Banerjee Arkaprava, Roy Kunal
Drug Theoretics and Cheminformatics Laboratory, Department of Pharmaceutical Technology, Jadavpur University, Kolkata, 700 032, India.
Sci Rep. 2025 Jan 4;15(1):808. doi: 10.1038/s41598-024-85063-y.
We have adopted the classification Read-Across Structure-Activity Relationship (c-RASAR) approach in the present study for machine-learning (ML)-based model development from a recently reported curated dataset of nephrotoxicity potential of orally active drugs. We initially developed ML models using nine different algorithms separately on topological descriptors (referred to as simply "descriptors" in the subsequent sections of the manuscript) and MACCS fingerprints (referred to as "fingerprints" in the subsequent sections of the manuscript), thus generating 18 different ML QSAR models. Using the chemical spaces defined by the modeling descriptors and fingerprints, the similarity and error-based RASAR descriptors were computed, and the most discriminating RASAR descriptors were used to develop another set of 18 different ML c-RASAR models. All 36 models were cross-validated 20 times with a fivefold cross-validation strategy, and their predictivity was checked on the test set data. A multi-criteria decision-making strategy - the Sum of Ranking Differences (SRD) approach-was adopted to identify the best-performing model based on robustness and external validation parameters. This statistical analysis suggested that the c-RASAR models had an overall good performance, while the best-performing model was also a c-RASAR model (LDA c-RASAR model derived from topological descriptors, with MCC values of 0.229 and 0.431 for the training and test sets, respectively). This model was used to screen a true external data set prepared from the known nephrotoxic compounds of DrugBankDB, demonstrating good predictivity.
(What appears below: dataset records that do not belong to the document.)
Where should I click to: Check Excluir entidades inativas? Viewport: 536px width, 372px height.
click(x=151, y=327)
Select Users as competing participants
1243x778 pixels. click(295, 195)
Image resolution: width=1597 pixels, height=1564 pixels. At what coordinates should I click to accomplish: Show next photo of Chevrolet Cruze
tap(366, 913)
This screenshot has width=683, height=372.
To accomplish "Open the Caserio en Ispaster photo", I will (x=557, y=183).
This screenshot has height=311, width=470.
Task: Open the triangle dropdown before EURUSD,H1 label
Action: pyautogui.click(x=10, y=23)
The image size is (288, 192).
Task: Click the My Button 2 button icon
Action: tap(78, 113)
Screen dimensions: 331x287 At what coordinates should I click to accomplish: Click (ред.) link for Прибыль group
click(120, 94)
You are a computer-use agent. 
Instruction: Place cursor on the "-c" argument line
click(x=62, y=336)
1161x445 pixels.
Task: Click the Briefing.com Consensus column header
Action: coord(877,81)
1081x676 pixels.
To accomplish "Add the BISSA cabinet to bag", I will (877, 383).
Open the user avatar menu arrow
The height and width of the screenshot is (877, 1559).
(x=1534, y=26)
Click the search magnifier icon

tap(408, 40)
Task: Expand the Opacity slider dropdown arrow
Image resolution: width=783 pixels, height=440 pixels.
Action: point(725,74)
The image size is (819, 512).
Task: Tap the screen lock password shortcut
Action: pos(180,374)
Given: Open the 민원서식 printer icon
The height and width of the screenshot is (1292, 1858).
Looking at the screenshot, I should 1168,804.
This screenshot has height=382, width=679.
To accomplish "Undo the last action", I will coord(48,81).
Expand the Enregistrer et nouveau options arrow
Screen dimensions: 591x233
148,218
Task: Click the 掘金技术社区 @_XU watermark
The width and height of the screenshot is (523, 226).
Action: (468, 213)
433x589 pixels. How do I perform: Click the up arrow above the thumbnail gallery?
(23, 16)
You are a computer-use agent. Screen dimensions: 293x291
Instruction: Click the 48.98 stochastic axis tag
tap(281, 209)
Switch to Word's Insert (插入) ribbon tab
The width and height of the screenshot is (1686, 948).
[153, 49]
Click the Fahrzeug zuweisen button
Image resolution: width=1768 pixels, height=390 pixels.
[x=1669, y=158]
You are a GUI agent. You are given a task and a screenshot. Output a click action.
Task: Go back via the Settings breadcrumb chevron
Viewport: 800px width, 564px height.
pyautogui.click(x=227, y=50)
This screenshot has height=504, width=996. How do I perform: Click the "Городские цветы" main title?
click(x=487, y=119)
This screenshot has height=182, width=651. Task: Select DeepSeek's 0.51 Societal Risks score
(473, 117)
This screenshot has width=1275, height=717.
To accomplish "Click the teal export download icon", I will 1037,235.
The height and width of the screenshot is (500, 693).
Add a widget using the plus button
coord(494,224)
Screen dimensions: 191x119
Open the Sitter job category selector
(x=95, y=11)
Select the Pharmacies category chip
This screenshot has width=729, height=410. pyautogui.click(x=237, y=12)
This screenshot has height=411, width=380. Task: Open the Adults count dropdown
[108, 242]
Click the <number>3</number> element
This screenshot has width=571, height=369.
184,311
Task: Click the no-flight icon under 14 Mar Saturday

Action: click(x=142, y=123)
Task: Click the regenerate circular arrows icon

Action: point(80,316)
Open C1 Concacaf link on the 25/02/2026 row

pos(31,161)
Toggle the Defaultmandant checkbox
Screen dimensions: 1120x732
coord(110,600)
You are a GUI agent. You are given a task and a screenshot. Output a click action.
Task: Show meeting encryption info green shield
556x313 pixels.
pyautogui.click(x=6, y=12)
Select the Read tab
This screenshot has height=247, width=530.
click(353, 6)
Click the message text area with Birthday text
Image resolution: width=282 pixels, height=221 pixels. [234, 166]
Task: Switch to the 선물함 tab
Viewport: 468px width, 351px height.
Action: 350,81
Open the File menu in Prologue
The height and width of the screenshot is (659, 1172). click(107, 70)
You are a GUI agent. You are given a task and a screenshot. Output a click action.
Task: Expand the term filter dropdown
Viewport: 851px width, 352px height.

在本研究中,我们采用了分类读通结构-活性关系(c-RASAR)方法,基于最近报告的口服活性药物肾毒性潜力的精选数据集进行机器学习(ML)模型开发。我们最初分别使用九种不同算法,基于拓扑描述符(在手稿后续部分简称为“描述符”)和MACCS指纹(在手稿后续部分简称为“指纹”)开发ML模型,从而生成18种不同的ML QSAR模型。利用建模描述符和指纹定义的化学空间,计算了基于相似性和误差的RASAR描述符,并使用最具区分性的RASAR描述符开发了另一组18种不同的ML c-RASAR模型。所有36个模型均采用五折交叉验证策略进行了20次交叉验证,并在测试集数据上检查了它们的预测能力。采用了一种多标准决策策略——排名差异总和(SRD)方法——基于稳健性和外部验证参数来识别性能最佳的模型。该统计分析表明,c-RASAR模型总体表现良好,而性能最佳的模型也是一个c-RASAR模型(源自拓扑描述符的LDA c-RASAR模型,训练集和测试集的MCC值分别为0.229和0.431)。该模型用于筛选从DrugBankDB的已知肾毒性化合物制备的真实外部数据集,显示出良好的预测能力。